▶ _What the task requires_: In the entries, find all lines that hold the word "number" and copy them.

▶ _Exercise inputs_:
- - - - -

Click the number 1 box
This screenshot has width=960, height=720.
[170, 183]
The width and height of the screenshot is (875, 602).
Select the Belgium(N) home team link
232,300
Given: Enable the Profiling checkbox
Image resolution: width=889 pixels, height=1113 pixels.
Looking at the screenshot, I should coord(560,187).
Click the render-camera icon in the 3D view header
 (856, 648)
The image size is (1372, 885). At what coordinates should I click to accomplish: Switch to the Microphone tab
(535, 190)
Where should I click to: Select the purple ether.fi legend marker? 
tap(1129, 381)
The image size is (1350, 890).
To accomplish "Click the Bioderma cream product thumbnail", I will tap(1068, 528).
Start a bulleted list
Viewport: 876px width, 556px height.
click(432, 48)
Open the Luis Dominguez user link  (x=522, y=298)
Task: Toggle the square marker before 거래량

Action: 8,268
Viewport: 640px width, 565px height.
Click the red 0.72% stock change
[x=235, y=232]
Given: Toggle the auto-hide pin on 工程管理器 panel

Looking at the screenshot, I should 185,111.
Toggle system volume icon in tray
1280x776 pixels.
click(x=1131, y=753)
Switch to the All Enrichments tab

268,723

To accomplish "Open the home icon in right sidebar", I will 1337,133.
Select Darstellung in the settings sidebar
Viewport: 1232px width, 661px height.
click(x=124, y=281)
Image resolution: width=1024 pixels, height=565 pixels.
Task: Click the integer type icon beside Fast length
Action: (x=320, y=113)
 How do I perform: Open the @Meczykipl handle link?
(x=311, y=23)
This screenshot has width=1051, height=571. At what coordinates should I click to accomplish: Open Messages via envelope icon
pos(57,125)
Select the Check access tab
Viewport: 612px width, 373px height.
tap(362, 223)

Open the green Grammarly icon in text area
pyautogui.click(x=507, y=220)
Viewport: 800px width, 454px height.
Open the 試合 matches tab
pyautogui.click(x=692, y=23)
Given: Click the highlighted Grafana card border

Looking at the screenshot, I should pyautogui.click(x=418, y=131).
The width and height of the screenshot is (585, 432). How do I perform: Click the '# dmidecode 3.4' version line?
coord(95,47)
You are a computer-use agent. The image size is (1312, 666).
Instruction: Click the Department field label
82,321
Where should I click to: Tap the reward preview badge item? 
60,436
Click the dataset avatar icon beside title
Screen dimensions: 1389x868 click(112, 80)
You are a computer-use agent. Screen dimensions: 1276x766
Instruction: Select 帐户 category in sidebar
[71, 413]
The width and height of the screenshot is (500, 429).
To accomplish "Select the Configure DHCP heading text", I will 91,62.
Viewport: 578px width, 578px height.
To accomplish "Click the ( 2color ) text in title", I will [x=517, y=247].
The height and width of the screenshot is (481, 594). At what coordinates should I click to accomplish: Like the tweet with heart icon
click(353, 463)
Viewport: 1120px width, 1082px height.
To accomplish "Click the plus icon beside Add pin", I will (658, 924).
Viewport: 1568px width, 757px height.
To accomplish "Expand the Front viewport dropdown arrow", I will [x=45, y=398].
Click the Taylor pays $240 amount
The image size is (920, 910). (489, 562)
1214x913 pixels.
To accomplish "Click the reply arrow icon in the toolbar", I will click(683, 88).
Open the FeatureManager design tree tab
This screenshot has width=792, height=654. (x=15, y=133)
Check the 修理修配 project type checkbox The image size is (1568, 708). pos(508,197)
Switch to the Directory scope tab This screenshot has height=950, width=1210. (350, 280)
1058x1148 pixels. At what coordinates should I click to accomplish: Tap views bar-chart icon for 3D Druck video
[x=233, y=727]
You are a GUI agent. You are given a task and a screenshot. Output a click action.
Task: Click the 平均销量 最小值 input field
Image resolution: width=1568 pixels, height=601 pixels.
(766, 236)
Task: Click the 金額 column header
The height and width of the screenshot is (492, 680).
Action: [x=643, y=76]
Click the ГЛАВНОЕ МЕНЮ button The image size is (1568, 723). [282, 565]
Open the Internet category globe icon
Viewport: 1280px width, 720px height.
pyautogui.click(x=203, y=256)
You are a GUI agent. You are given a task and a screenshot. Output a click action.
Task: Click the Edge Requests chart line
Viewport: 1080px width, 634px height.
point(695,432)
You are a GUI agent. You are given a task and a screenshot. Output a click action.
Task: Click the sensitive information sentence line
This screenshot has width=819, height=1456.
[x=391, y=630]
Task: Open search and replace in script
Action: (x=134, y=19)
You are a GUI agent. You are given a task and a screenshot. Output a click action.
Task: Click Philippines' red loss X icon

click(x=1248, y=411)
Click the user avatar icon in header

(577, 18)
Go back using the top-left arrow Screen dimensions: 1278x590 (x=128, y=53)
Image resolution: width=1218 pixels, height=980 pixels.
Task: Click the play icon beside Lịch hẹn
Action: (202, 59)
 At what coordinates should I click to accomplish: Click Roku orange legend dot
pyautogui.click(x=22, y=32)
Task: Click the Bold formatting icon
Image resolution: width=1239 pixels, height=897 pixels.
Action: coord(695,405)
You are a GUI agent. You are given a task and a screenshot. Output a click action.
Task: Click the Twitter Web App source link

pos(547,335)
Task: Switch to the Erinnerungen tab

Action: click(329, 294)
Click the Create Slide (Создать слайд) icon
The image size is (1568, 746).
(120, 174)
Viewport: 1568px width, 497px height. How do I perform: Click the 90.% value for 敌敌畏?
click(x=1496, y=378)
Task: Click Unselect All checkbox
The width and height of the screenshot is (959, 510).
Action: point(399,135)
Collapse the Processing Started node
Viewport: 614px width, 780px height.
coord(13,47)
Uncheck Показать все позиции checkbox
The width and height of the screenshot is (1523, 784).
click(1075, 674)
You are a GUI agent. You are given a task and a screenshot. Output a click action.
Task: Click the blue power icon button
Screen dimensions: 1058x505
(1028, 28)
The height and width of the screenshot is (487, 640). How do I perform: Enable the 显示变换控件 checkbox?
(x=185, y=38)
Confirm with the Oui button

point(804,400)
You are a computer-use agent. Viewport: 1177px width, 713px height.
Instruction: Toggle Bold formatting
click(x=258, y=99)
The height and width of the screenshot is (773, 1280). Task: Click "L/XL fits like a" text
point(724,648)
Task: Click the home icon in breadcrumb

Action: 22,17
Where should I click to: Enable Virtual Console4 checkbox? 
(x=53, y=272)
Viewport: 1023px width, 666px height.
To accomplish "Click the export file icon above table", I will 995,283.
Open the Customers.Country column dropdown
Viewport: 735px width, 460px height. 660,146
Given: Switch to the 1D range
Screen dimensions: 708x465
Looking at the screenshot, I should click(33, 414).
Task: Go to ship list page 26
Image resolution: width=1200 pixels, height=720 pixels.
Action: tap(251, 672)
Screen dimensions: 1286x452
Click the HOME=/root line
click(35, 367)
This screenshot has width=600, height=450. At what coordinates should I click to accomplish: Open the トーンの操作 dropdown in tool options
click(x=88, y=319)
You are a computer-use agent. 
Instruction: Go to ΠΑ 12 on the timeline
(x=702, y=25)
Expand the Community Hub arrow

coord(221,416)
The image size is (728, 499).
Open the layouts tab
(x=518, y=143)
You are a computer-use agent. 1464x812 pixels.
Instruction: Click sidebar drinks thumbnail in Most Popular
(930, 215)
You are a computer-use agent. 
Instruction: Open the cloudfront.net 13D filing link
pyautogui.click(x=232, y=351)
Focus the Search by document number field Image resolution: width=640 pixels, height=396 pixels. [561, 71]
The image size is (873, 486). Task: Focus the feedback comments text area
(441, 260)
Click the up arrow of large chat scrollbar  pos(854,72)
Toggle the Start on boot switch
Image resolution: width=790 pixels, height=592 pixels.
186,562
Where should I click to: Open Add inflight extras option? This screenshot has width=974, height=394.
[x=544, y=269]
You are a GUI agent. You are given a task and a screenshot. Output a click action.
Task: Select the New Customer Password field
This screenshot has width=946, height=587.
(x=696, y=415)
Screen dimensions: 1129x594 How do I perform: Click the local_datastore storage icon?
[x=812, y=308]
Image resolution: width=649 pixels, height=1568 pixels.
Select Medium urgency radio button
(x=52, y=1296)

- - - - -

▶ _Solution_:
Click the number 1 box
Focus the Search by document number field Image resolution: width=640 pixels, height=396 pixels. [561, 71]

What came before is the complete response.